The New York Police Department sought 12 suspects for rioting and assault. They had a complete list of all the Proud Boys on the scene because everyone had signed the register at the Metropolitan Club speech. What they lacked was the identity of the four assault victims, all presumed to be Antifa members. Disguised in black anti-surveillance garb during their counter-protest, the victims could not be identified by street camera footage. And the wounded Antifa supporters refused to come forward to press charges.

Eventually, the Manhattan District Attorney’s office used a controversial technique to further trace victims: a reverse location search warrant—also called a geo-fence warrant—which compiles the anonymous digital identity and location data from the cell phones, smart watches, laptops and tablets of all users who were in a given geolocation at a certain time.

While a reverse location search can potentially track individuals through their geolocation at the scene of a crime, privacy advocates say the system fails to differentiate between potential suspects and innocent passersby. New York state Assembly Member Dan Quart introduced a bill earlier this year to ban reverse location search warrants.

“I became very concerned because I believe it violates Fourth Amendment requirements for particularized search,” Quart said. “Reverse location search is the exact opposite. It’s a fishing expedition to get people’s data without actual probable cause. That’s just antithetical to the Fourth Amendment.”

“The digital evidence identifies not people but devices,” said Andrew Quinn, general counsel to the NYPD Sergeants Benevolent Association. “Any investigative technique could be abused, but what prevents abuse is for an independent magistrate to review evidence and issue the warrants.”

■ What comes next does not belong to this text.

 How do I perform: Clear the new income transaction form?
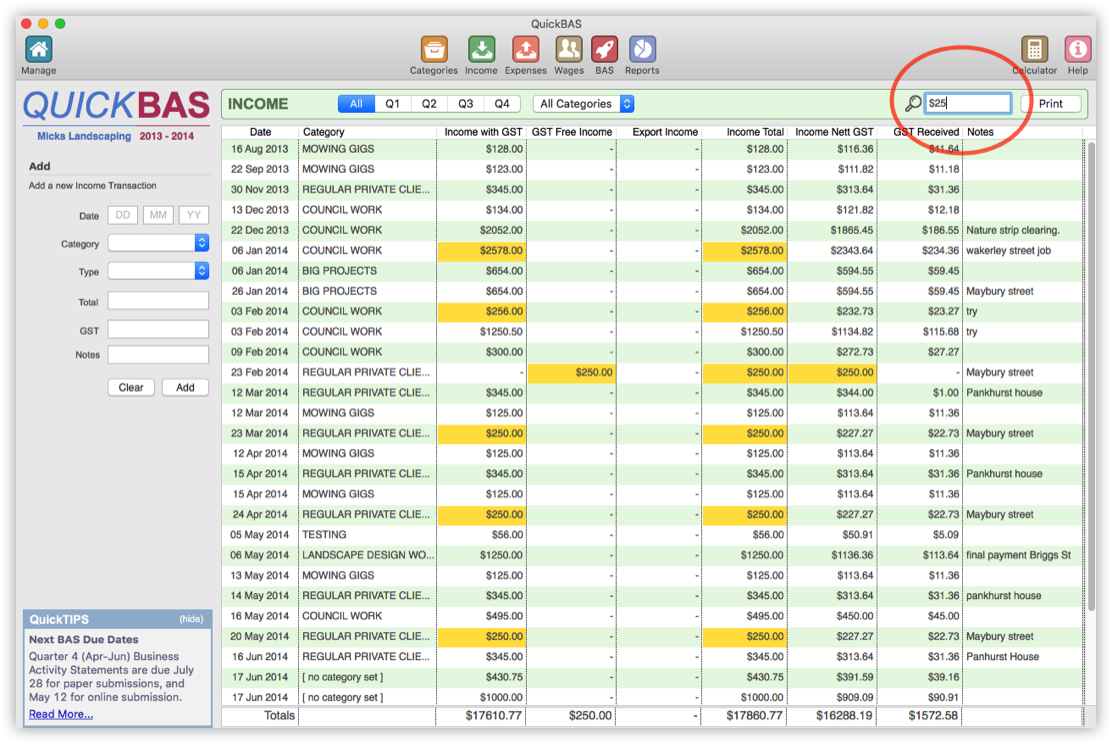click(130, 387)
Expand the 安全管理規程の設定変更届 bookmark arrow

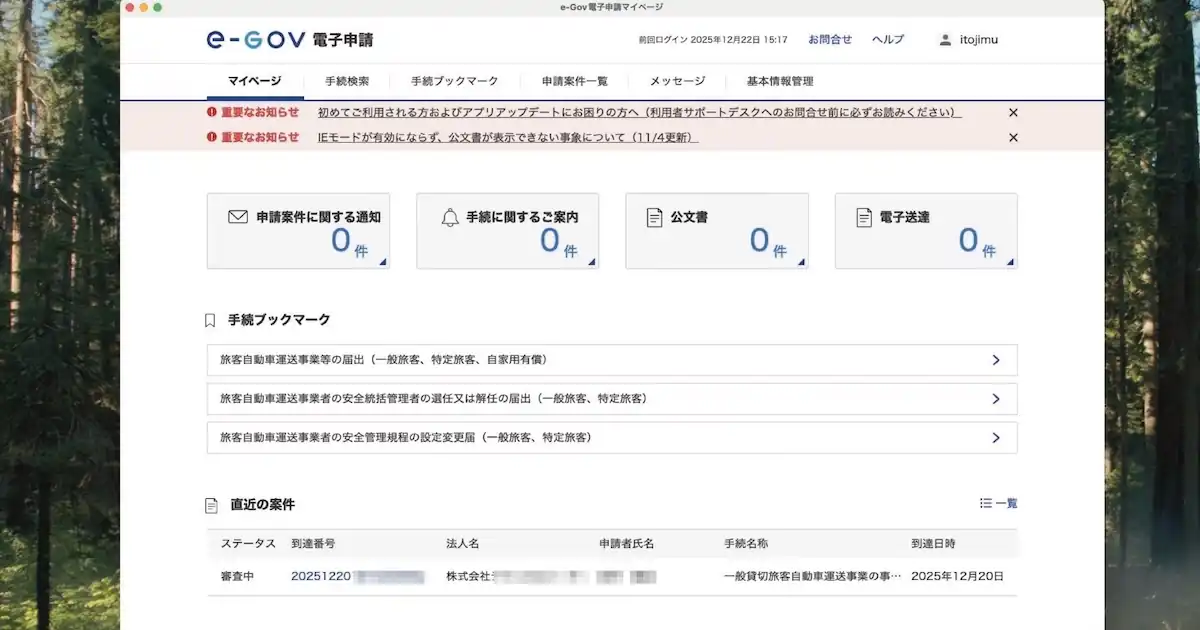[995, 438]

The use of reverse location search warrants often remains undisclosed to the public, however, attorneys in the office of Manhattan District Attorney Cyrus Vance testified to using such a warrant during the court trial of several Proud Boys members.

In this particular case, the use of the digital reverse location warrant yielded no evidence used in the trial. Nonetheless, the Manhattan D.A. managed to nail two Proud Boys’ convictions based on video shot during the violent clashes.

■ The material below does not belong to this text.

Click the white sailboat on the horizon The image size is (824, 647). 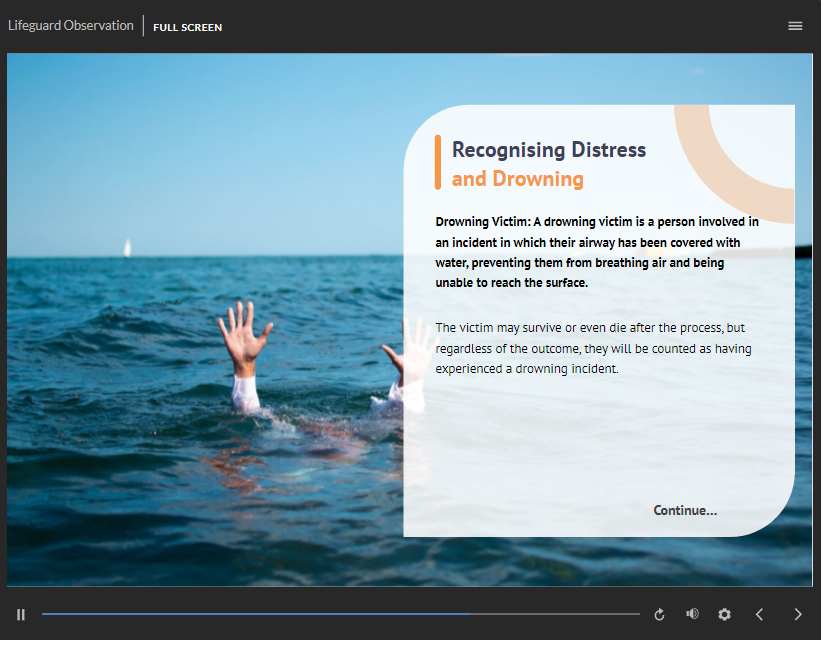[127, 248]
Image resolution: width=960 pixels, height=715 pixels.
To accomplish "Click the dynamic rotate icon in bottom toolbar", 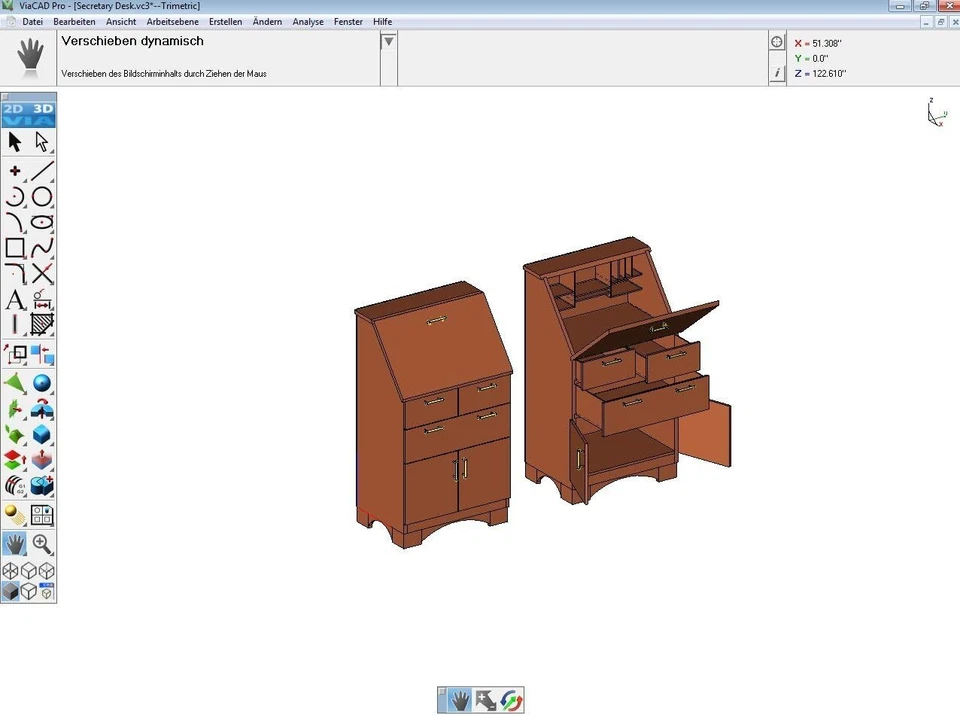I will click(512, 700).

Vance’s office declined a request for comment from Zenger News, as did the New York Police Department.

“You may be innocent but you may be able to provide invaluable eyewitness evidence,” said Quinn. “Reverse location search can be an incredibly useful tool in solving a serious crime. Son of Sam was solved because they tracked a parking ticket on his car in the area of one of the crimes.”

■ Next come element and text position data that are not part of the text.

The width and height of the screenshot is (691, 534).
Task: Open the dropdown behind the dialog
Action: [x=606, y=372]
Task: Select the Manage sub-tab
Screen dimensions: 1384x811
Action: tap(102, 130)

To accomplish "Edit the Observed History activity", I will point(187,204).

Under Quart’s bill, proposed in April, evidence from reverse location search warrants would become inadmissible in any New York court. The bill and a companion bill in the state Senate by Sen. Zellnor Myrie are pending in the New York State Legislature. No vote has yet occurred.

In the era of a burgeoning Black Lives Matter mass protest movement, banning reverse location searches appears timely. If allowed, Quart said, it creates a “double infringement of constitutional rights.” In addition to Fourth Amendment violations, it can “target protesters and accumulate data on thousands of individuals who are peacefully assembled to exercise First Amendment rights.”   

Quart also objects to the lack of transparency. It’s unclear whose data is revealed, and how long the data will linger in official law enforcement files after an individual warrant is closed.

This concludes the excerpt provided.